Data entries
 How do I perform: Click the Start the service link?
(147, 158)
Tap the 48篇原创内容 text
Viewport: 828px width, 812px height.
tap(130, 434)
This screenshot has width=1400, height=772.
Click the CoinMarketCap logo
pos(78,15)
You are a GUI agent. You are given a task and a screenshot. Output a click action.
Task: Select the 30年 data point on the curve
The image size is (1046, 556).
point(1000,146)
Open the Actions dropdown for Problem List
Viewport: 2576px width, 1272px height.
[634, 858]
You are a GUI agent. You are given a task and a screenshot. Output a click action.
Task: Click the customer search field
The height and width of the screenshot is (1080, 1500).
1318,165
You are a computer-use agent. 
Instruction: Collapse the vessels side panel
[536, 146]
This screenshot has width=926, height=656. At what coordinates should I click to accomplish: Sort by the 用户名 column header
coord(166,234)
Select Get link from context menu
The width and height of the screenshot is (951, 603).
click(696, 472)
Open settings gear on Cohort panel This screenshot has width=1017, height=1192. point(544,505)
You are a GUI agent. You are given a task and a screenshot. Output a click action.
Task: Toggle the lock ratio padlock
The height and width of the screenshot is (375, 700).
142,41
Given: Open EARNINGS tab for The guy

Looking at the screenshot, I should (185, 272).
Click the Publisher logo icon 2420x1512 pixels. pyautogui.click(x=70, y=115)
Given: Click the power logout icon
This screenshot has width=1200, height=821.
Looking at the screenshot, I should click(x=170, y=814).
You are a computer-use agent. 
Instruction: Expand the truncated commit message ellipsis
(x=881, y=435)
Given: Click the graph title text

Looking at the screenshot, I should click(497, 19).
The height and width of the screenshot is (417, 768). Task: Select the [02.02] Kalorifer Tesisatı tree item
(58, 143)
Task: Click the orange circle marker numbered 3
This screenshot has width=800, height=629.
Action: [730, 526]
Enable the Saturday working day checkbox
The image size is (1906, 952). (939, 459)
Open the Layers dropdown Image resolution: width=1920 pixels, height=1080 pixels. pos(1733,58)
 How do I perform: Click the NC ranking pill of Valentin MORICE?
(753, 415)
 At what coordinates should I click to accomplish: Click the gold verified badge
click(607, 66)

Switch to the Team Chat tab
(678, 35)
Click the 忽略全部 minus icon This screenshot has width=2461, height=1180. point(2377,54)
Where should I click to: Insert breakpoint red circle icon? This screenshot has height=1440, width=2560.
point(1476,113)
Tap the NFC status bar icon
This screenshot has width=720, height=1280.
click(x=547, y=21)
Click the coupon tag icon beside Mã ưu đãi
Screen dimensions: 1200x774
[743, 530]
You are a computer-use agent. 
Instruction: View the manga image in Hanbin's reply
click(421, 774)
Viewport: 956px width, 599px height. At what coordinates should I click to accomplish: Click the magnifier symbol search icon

• Brief:
Rewrite the lines of the material from the line containing "Open the Actions dropdown for Problem List" through the line containing "Looking at the screenshot, I should (185, 272).", inclusive, as a JSON list of strings with one string per line and blank lines omitted.

• Reply to the task:
[
  "Open the Actions dropdown for Problem List",
  "Viewport: 2576px width, 1272px height.",
  "[634, 858]",
  "You are a GUI agent. You are given a task and a screenshot. Output a click action.",
  "Task: Click the customer search field",
  "The height and width of the screenshot is (1080, 1500).",
  "1318,165",
  "You are a computer-use agent. ",
  "Instruction: Collapse the vessels side panel",
  "[536, 146]",
  "This screenshot has width=926, height=656. At what coordinates should I click to accomplish: Sort by the 用户名 column header",
  "coord(166,234)",
  "Select Get link from context menu",
  "The width and height of the screenshot is (951, 603).",
  "click(696, 472)",
  "Open settings gear on Cohort panel This screenshot has width=1017, height=1192. point(544,505)",
  "You are a GUI agent. You are given a task and a screenshot. Output a click action.",
  "Task: Toggle the lock ratio padlock",
  "The height and width of the screenshot is (375, 700).",
  "142,41",
  "Given: Open EARNINGS tab for The guy",
  "Looking at the screenshot, I should (185, 272)."
]